If you'd like to volunteer to be a test reader, email Andrea at ap@andreapearsonbooks.com, and she'll send you a link to download a free copy of the ebook.
House prices starting to fall?
Over the past six months, house prices have gone down in Victoria, New South Wales and the A.C.T., while continuing to rise elsewhere.
Reading the financial press, you’d think it was a disaster.
Main problem: not nearly enough. Get rid of our strangling bureaucracies and zoning regulations, and prices would likely settle to half what they are now.
Affordable prices for young people wanting to buy, and affordable rents.
A bit less wealth for multi-millionaires. What’s not to like?
The Budget
The government wants to get rid of negative gearing.
No problem, IF you also relax zoning and other laws that push up the price of housing.
Fail to do that and rents will become unaffordable.
What we really need to do is reduce spending, especially on the areas that do nothing to help those in need.
Do that and there is no need to keep on raising taxes.
What we CANNOT do is continue to borrow and go deeper and deeper into debt.
No political party seems to have a proper policy relating to debt.
One Nation would be no better, though they could scarcely be worse than Labor.
The Crushing weight of bureaucracy
On this subject.

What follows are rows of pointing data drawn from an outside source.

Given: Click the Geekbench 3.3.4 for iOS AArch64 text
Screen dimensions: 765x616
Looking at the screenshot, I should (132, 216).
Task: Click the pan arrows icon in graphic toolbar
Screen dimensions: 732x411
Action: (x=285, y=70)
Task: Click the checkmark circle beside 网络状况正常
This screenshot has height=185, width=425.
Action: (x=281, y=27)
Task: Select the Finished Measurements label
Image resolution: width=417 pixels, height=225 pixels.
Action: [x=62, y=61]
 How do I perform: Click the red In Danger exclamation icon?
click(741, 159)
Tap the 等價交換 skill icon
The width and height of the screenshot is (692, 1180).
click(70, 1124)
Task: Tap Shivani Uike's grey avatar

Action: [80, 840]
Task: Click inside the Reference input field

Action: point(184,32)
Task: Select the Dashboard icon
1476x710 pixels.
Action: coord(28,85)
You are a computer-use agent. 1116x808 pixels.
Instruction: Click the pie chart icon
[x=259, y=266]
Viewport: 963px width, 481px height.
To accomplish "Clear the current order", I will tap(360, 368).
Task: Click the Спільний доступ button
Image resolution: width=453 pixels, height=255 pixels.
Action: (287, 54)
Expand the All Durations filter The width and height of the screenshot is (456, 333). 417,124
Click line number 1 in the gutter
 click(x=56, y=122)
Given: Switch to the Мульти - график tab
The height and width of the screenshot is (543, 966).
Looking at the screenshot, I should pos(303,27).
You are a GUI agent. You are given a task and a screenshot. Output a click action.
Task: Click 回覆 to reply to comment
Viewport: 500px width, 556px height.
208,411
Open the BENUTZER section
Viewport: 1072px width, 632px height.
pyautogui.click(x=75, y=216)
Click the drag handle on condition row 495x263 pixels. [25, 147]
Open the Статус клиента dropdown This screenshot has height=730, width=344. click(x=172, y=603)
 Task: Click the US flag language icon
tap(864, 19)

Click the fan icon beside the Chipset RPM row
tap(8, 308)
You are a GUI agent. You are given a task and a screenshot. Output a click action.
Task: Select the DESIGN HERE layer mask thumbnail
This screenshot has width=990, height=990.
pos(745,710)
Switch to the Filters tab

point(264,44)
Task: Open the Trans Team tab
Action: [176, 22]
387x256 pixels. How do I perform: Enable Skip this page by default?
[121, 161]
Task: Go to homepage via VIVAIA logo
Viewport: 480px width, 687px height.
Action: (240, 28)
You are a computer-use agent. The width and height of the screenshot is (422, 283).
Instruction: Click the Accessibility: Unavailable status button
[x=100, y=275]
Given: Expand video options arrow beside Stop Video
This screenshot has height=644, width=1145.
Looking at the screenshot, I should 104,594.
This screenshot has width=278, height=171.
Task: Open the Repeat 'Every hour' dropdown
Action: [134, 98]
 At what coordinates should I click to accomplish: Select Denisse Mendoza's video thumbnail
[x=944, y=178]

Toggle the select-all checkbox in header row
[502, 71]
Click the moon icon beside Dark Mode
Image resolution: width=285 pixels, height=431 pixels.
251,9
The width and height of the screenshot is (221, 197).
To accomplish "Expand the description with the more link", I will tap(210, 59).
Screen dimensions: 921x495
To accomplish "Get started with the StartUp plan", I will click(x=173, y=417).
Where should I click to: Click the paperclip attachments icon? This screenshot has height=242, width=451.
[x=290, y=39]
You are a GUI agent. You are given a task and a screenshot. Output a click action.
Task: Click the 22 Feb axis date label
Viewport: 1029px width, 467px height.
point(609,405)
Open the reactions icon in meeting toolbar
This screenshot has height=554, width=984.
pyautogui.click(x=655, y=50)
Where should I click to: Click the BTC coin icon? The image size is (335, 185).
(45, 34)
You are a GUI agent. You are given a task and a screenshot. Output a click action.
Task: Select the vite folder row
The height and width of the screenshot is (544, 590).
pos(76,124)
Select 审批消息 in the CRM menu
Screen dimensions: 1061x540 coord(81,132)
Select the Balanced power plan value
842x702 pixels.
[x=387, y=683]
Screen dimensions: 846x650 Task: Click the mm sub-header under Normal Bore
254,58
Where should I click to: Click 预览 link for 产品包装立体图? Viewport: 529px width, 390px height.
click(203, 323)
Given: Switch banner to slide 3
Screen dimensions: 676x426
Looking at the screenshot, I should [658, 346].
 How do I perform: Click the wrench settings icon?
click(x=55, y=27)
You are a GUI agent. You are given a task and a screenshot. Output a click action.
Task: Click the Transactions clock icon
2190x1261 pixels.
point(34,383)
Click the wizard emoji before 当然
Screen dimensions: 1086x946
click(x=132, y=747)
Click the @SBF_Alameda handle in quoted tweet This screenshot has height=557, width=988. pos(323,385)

Among OECD countries, we have more civil servants per capita than Italy, Canada, the U.K., America, Spain, and Germany.
This includes 25% more than the U.K., and close to 50% more than Germany.
The only OECD countries that do worse than us are New Zealand and France.[i]
And many of these are actively working to impoverish ordinary Australians.
· Zoning bureaucrats who double the cost of housing and rents.
· Green bureaucrats who double the cost of electricity (compared with America)
· Regulation bureaucrats who strangle business and force up the cost of everything
These people cannot be sacked and have no incentives to be efficient. Even for the jobs they need to do, any competent company could cut their workforce in half.
Why go to Uni?
To earn more money? But look at the stats on average income:
No post-school qualifications
$55-75k
Many university graduates
$75k-$110k
Qualified electricians
$90k-$110k
Qualified plumbers
$90k-$110k
Other construction tradies
$$75k-$110k
Self-employed successful tradies
$120k-$250k
High-earning professionals: doctors, engineers, dentists, etc
$120k-$300k
In other words, unless you intend to be a doctor or engineer, you’re likely better off in a trade.
Extra bonus: instead of a massive HECS debt, four years of earnings – more than enough to buy a Jim’s Plumbing or Electrical franchise and join the self-employed successful tradies!
Actually, according to ChatGPT, owning your own business is often a better determinant of income than your qualifications.
After all, I did a PhD, but the actual skill that made me successful was how to mow lawns for a living.
Alexander the not so Great, by Edmond Richardson
This is a vivid, fascinating book about a quite repulsive man. Best history book I’ve seen in a long time!
The Warren Buffet CEO, Robert Miles
This is an updated version of one of the best books written about Berkshire Hathaway, focusing on the managers of the wholly owned companies.
People with the same values and attitudes as Warren Buffet and Charlie Munger, dedicated to the long-term success of their businesses and without the ego-boosting needs of so many CEO’s.
The reverence and affection they have for Buffet, and his similar attitudes to them, is heartwarming.
This is how businesses ought to be run.
[i] OECD, Government at a Glance 2023 and 2025.
World Bank, Worldwide Bureaucracy Indicators.
Dahlström, Carl, Victor Lapuente, and Jan Teorell. The Merit of Meritocratization: Politics, Bureaucracy, and the Institutional Deterrents of Corruption. Political Research Quarterly 65, no. 3 (2012): 656–668.
National civil service reports from the Australian Public Service Commission, UK Civil Service Statistics, U.S. Office of Personnel Management, Treasury Board of Canada Secretariat, and China’s State Administration of Civil Service.